In Britain, white seamen organized in the National Sailors’ and Firemen’s Union (NSFU) sought to prohibit Chinese, Malay, and “Lascar” sailors – the general and at times indiscriminate term applied to South Asian seamen – from hiring onto ships in British ports. Although white sailors working on British ships had little ability to control how labor was employed in Asian ports, they were adamant that they had the right to bar the importation of colonial labor practices into job markets they defined and defended as domestic. As historian Sascha Auerbach documents, the three-year period of 1905 to 1908 saw a sharp rise in the number of Chinese seamen signing articles of employment in British ports.
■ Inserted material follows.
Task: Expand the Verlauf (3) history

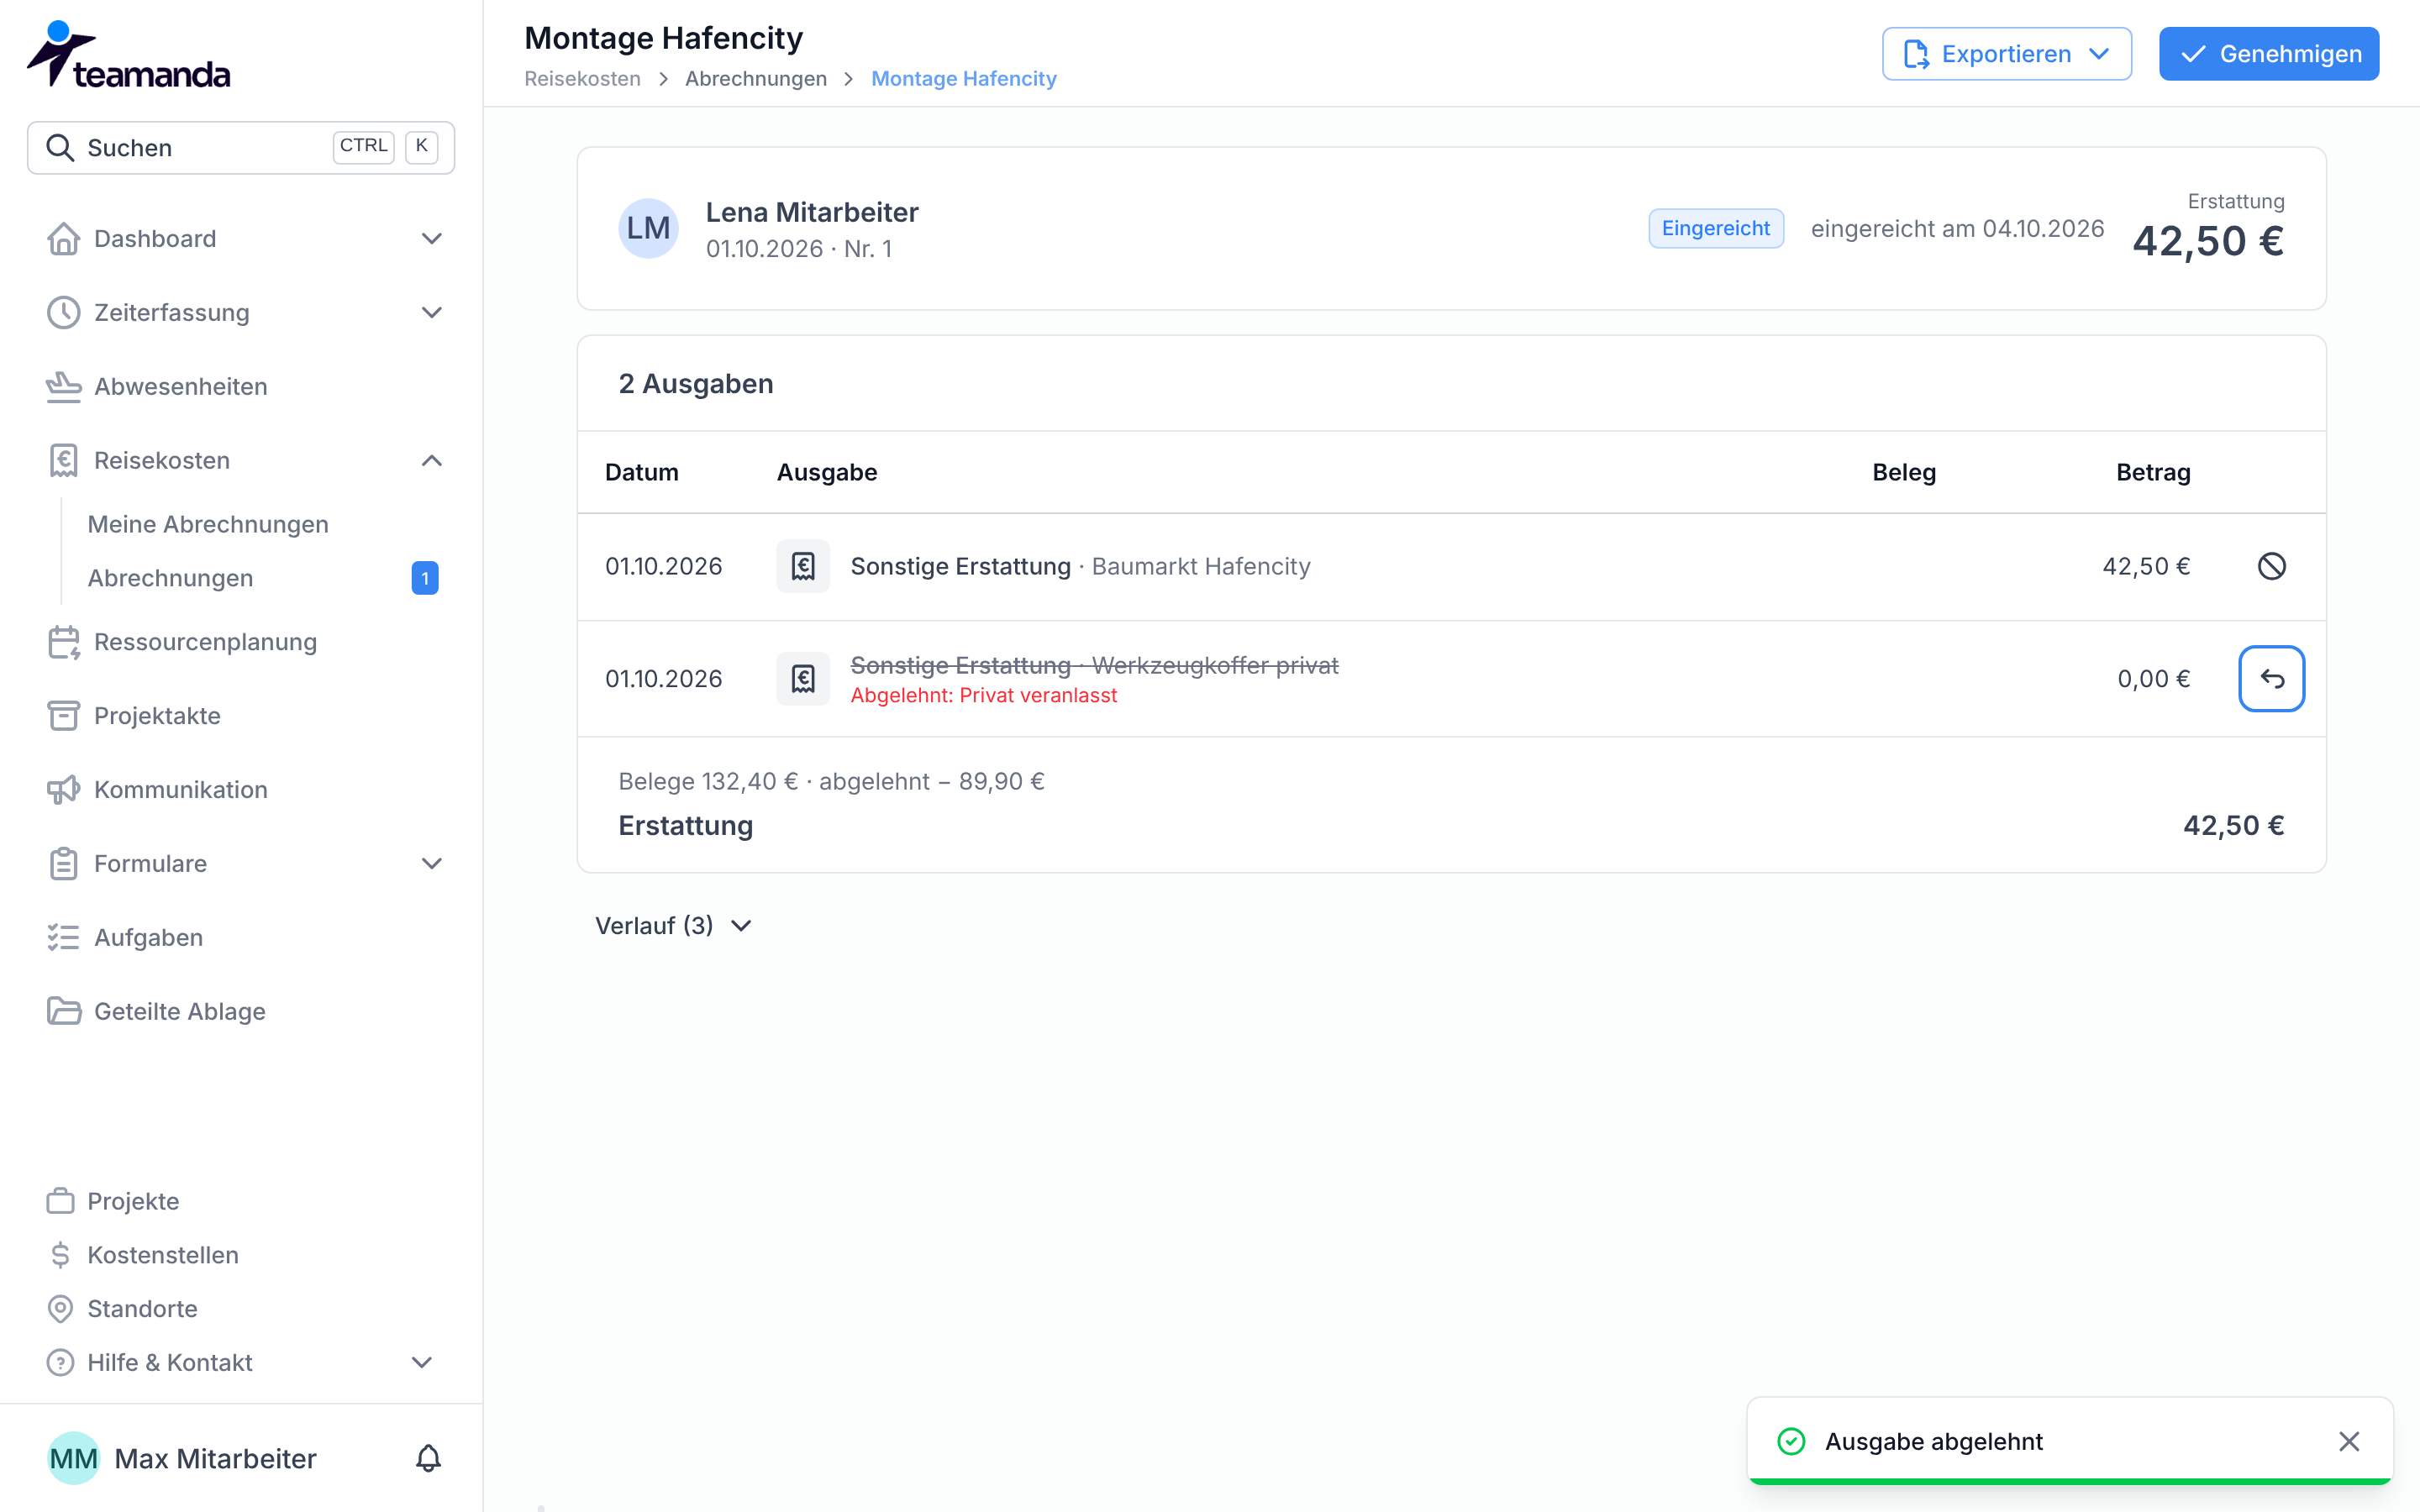Action: pos(673,926)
In London, 448 Chinese seamen shipped in 1905, but by 1908 that number had risen to 1,700. Whereas in 1905, 1,424 Chinese sailors departed from Liverpool, Glasgow, Cardiff, Barry, and Newport combined, by 1908 the numbers for those ports had increased to 5,600. Chinese sailors represented only a small percentage of the total number of foreign seamen shipping from British ports. Still, this did not stop the NSFU and allies from ramping up efforts to exclude Chinese sailors from employment. Like American trades unionists, British seamen argued that Chinese seamen, lacking sufficient English language skills, endangered passengers on steamships. The 1906 Merchant Shipping Act that Parliament passed required that sailors take a language test, but Chinese sailors from Hong Kong and Singapore were able to claim exemption as British subjects – a loophole that the NFSU vehemently protested. In 1908, when the Huddersfield sank off the Cornish coast, the NSFU blamed a Chinese sailor whose lack of English and mutinous attitude for the botched rescue that ensued – even though the seaman in question was Brazilian.
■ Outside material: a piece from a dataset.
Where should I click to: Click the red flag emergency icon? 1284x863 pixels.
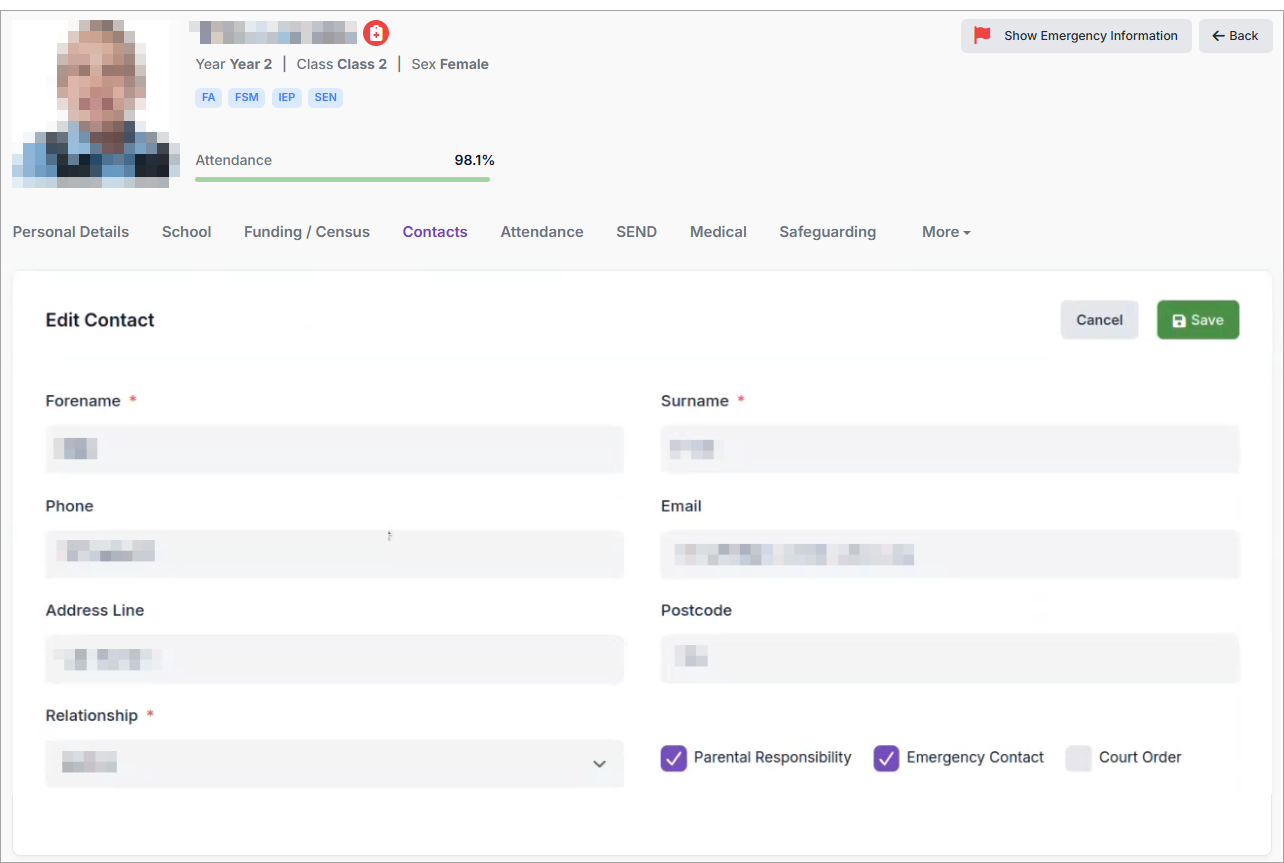pyautogui.click(x=982, y=35)
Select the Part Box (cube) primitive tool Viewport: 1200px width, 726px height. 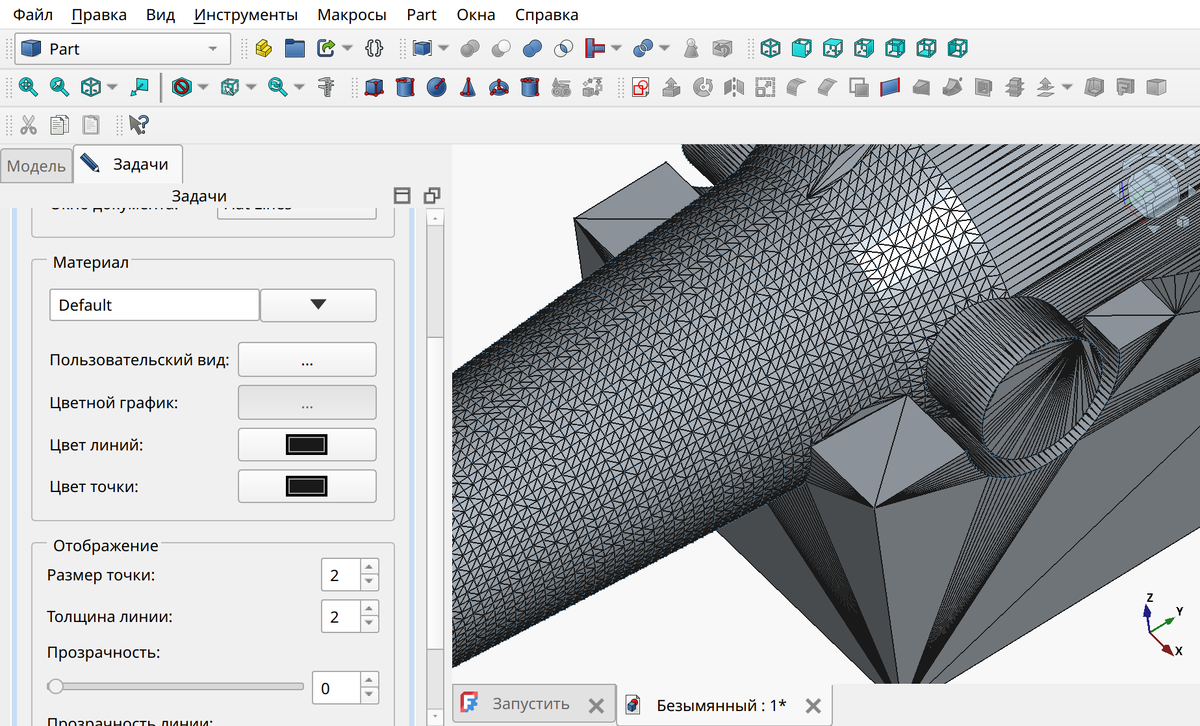(x=374, y=87)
White British seamen also used violence to drive Chinese sailors from jobs. In May 1908, a series of riots broke out in London in which mobs prevented Chinese seamen from boarding the vessels that had hired them. The 1911 Seamen’s Strike in Cardiff resulted in attacks on Chinese sailors and on Chinese laundries and boarding houses in the city. In 1919, white mobs rioted in sea ports across Great Britain. Vigilantes targeted non-white seamen from Asia, Africa, and the West Indies whom they accused of having stolen jobs from white mariners conscripted into the navy during the First World War. In 1925, Parliament passed the Special Restriction (Coloured Alien Seamen) Order, which required seamen of color to register as aliens while in British ports, unless they could prove they were British subjects. This proved challenging for sailors who were not regularly issued passports when shipping from colonial ports.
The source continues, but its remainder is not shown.